With no line left out, restate the data word for word.

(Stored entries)
◇ ◇ ◇

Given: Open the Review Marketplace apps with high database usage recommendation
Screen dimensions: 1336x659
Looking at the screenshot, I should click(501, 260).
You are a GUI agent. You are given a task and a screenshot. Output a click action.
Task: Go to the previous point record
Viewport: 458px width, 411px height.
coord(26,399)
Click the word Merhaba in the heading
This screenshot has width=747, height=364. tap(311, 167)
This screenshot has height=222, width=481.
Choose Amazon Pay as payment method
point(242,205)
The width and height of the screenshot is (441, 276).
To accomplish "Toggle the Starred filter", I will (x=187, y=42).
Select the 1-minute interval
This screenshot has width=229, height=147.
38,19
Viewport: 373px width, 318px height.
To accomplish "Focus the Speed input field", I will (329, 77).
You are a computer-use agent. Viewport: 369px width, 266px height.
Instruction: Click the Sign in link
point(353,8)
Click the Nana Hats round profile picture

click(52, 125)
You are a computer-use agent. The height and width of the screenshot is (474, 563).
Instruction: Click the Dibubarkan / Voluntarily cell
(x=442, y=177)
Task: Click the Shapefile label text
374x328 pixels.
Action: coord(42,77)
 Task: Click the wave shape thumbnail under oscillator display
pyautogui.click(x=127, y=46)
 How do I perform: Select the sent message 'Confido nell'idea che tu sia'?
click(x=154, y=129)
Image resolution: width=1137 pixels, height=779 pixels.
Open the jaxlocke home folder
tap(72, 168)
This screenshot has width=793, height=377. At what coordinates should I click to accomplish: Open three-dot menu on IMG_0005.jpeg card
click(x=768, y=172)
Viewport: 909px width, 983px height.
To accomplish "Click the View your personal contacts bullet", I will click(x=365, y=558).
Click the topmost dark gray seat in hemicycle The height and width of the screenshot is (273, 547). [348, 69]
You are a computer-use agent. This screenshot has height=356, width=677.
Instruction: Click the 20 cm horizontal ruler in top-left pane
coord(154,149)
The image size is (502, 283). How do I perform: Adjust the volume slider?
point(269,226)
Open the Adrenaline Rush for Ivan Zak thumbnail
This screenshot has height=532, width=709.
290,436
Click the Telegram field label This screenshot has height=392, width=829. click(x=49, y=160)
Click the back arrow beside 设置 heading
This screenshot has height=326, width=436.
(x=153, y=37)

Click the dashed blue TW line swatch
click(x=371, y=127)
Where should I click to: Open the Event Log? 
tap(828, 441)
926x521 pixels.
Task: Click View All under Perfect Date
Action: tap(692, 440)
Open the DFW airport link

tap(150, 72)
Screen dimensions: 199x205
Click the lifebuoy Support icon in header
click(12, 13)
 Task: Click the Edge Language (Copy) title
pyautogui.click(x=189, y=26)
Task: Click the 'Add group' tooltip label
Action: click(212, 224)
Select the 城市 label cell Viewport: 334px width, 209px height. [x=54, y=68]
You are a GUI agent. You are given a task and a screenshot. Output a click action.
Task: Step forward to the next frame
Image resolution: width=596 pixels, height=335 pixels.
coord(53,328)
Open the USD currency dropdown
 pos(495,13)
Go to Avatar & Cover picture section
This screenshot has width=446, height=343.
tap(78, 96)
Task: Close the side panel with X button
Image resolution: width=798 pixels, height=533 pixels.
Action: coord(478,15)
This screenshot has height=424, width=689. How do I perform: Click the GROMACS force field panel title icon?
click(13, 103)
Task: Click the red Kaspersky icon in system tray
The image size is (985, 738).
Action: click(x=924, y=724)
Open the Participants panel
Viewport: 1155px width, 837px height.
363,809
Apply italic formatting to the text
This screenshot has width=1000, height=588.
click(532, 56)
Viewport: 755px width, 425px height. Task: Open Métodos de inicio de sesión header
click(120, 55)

◇ ◇ ◇

→ Solution to this exercise:
Given: Open the Review Marketplace apps with high database usage recommendation
Screen dimensions: 1336x659
Looking at the screenshot, I should click(501, 260).
You are a GUI agent. You are given a task and a screenshot. Output a click action.
Task: Go to the previous point record
Viewport: 458px width, 411px height.
coord(26,399)
Click the word Merhaba in the heading
This screenshot has width=747, height=364. tap(311, 167)
This screenshot has height=222, width=481.
Choose Amazon Pay as payment method
point(242,205)
The width and height of the screenshot is (441, 276).
To accomplish "Toggle the Starred filter", I will (x=187, y=42).
Select the 1-minute interval
This screenshot has width=229, height=147.
38,19
Viewport: 373px width, 318px height.
To accomplish "Focus the Speed input field", I will (329, 77).
You are a computer-use agent. Viewport: 369px width, 266px height.
Instruction: Click the Sign in link
point(353,8)
Click the Nana Hats round profile picture

click(52, 125)
You are a computer-use agent. The height and width of the screenshot is (474, 563).
Instruction: Click the Dibubarkan / Voluntarily cell
(x=442, y=177)
Task: Click the Shapefile label text
374x328 pixels.
Action: coord(42,77)
 Task: Click the wave shape thumbnail under oscillator display
pyautogui.click(x=127, y=46)
 How do I perform: Select the sent message 'Confido nell'idea che tu sia'?
click(x=154, y=129)
Image resolution: width=1137 pixels, height=779 pixels.
Open the jaxlocke home folder
tap(72, 168)
This screenshot has width=793, height=377. At what coordinates should I click to accomplish: Open three-dot menu on IMG_0005.jpeg card
click(x=768, y=172)
Viewport: 909px width, 983px height.
To accomplish "Click the View your personal contacts bullet", I will click(x=365, y=558).
Click the topmost dark gray seat in hemicycle The height and width of the screenshot is (273, 547). [348, 69]
You are a computer-use agent. This screenshot has height=356, width=677.
Instruction: Click the 20 cm horizontal ruler in top-left pane
coord(154,149)
The image size is (502, 283). How do I perform: Adjust the volume slider?
point(269,226)
Open the Adrenaline Rush for Ivan Zak thumbnail
This screenshot has height=532, width=709.
290,436
Click the Telegram field label This screenshot has height=392, width=829. click(x=49, y=160)
Click the back arrow beside 设置 heading
This screenshot has height=326, width=436.
(x=153, y=37)

Click the dashed blue TW line swatch
click(x=371, y=127)
Where should I click to: Open the Event Log? 
tap(828, 441)
926x521 pixels.
Task: Click View All under Perfect Date
Action: tap(692, 440)
Open the DFW airport link

tap(150, 72)
Screen dimensions: 199x205
Click the lifebuoy Support icon in header
click(12, 13)
 Task: Click the Edge Language (Copy) title
pyautogui.click(x=189, y=26)
Task: Click the 'Add group' tooltip label
Action: click(212, 224)
Select the 城市 label cell Viewport: 334px width, 209px height. [x=54, y=68]
You are a GUI agent. You are given a task and a screenshot. Output a click action.
Task: Step forward to the next frame
Image resolution: width=596 pixels, height=335 pixels.
coord(53,328)
Open the USD currency dropdown
 pos(495,13)
Go to Avatar & Cover picture section
This screenshot has width=446, height=343.
tap(78, 96)
Task: Close the side panel with X button
Image resolution: width=798 pixels, height=533 pixels.
Action: coord(478,15)
This screenshot has height=424, width=689. How do I perform: Click the GROMACS force field panel title icon?
click(13, 103)
Task: Click the red Kaspersky icon in system tray
The image size is (985, 738).
Action: click(x=924, y=724)
Open the Participants panel
Viewport: 1155px width, 837px height.
363,809
Apply italic formatting to the text
This screenshot has width=1000, height=588.
click(532, 56)
Viewport: 755px width, 425px height. Task: Open Métodos de inicio de sesión header
click(120, 55)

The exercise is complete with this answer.